12 Mayıs 2020 Salı

"Metro 2033" Slavik Distopya.

 
   Ne zamandır okumaya halleniyordum da boyutu biraz korkutucu geliyordu (600 S.). Şu karantina günlerinde fırsat bulup okudum.
   Tür olarak bilimkurgu diyeni kırarım! Bildiğiniz distopyadır. Neden sorusu sordurmayıp, nasıl'a odaklanmıştır. Kısaca konu: Artyom, rutinini kırar, metroda bir anabasise başlar. Konu bu. Ancak nasıl olduğunu bilemediğimiz bir nükleer savaştan kurtulan bir avuç insanın Moskova metrosunda kurdukları küçük uygarlığın izlerini bizler de Artyom'la birlikte öğreniriz. Bu minvalde, Hansa Birliği, komünistler, ateistler, misyonerler, naziler gibi onlarca küçük oluşumun hikayeciklerini okuruz. 
   Artyom'un içinde büyüdüğü küçük istasyonundaki günlük yaşantısının ardından kendine öylesine verilen bir görevi yerine getirmek için, o güne kadar gidemediği menzillere varması pek maceralıdır. Bu yolculukta kendisine eşlik edenlerin genellikle bu hayattan göçtüklerinden midir, yoksa durmadan değişen mekanların karamsarlığından mıdır bilemedim ama Artyom'da bir uğursuzluk olduğunu düşünmeye başlamıştım ki kitap bitti.
   Okuması pek haz vermeyen uzun bir metin. Buna mukabil okumadan da duramıyorsunuz (uyuma öncesi yapılan okumalarda uyku kaçırmışlığı vardır). Çevre tanımlamaları pek detaylı yapılırken, karakterlerin tanımı pek üstünkörü geçilmiş. Akla mantığa sığmayan pek çok detay var. Şimdi bunu bir açayım.

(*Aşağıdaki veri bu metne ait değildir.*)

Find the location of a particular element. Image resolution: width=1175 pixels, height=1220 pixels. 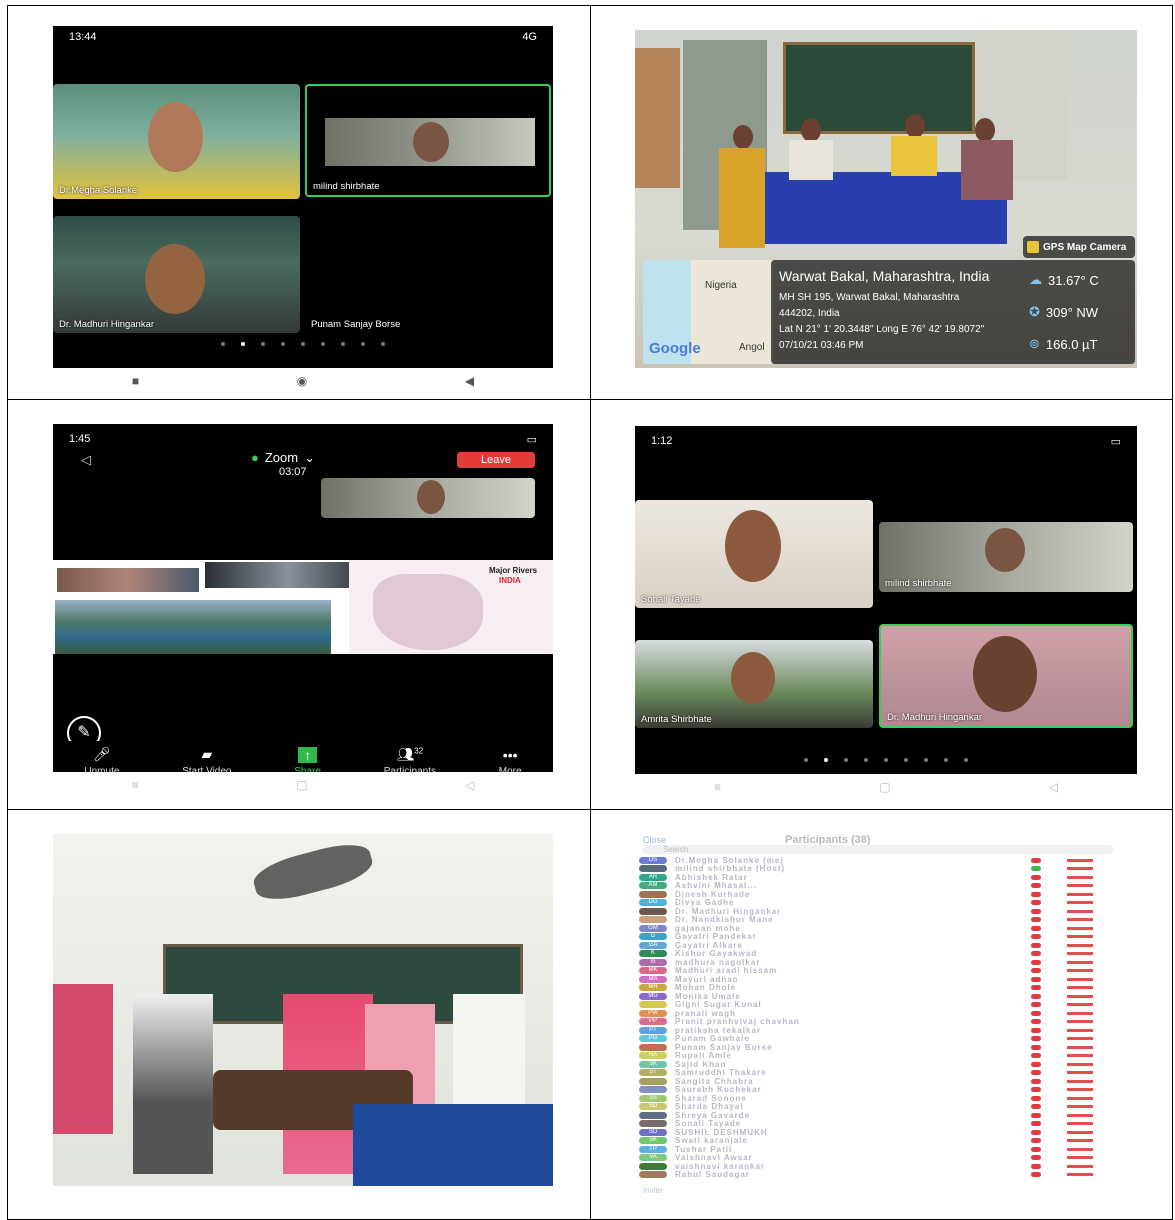

leave-button: Leave is located at coordinates (496, 460).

   Kurmaca bir dünya yaratıyorsanız, kendi içinde bir bütünlüğünün olması gereklidir. Misal: bir istasyondan diğerine geçmenin zorlukları üzerinde sayfalarca yazıp, kahramanınızı o sınırdan çok güçlüklerle geçiriyorsanız; bu durum olağanüstü bir hal olmadıkça hep aynı tutarlılıkla olmalı. Kitabımızda ise bu maalesef yok. Bir yerde yüzeye çıkıldığında radyasyon insanları hemencecik etkiliyorken, başka yerde pek etkisini göremiyoruz. Bir istasyona girmek imkansızken, ilerleyen sayfalarda çabucak giriliveriyor. İşte böyle.
   Bunun oyunu da yapılmış. Youtube'dan şöyle bir trailerine (öyle mi deniyordu?) göz attım, evet aynı depresif atmosfer.
   Bilimkurgu değil distopya meraklısıysanız, buyrunuz efendim.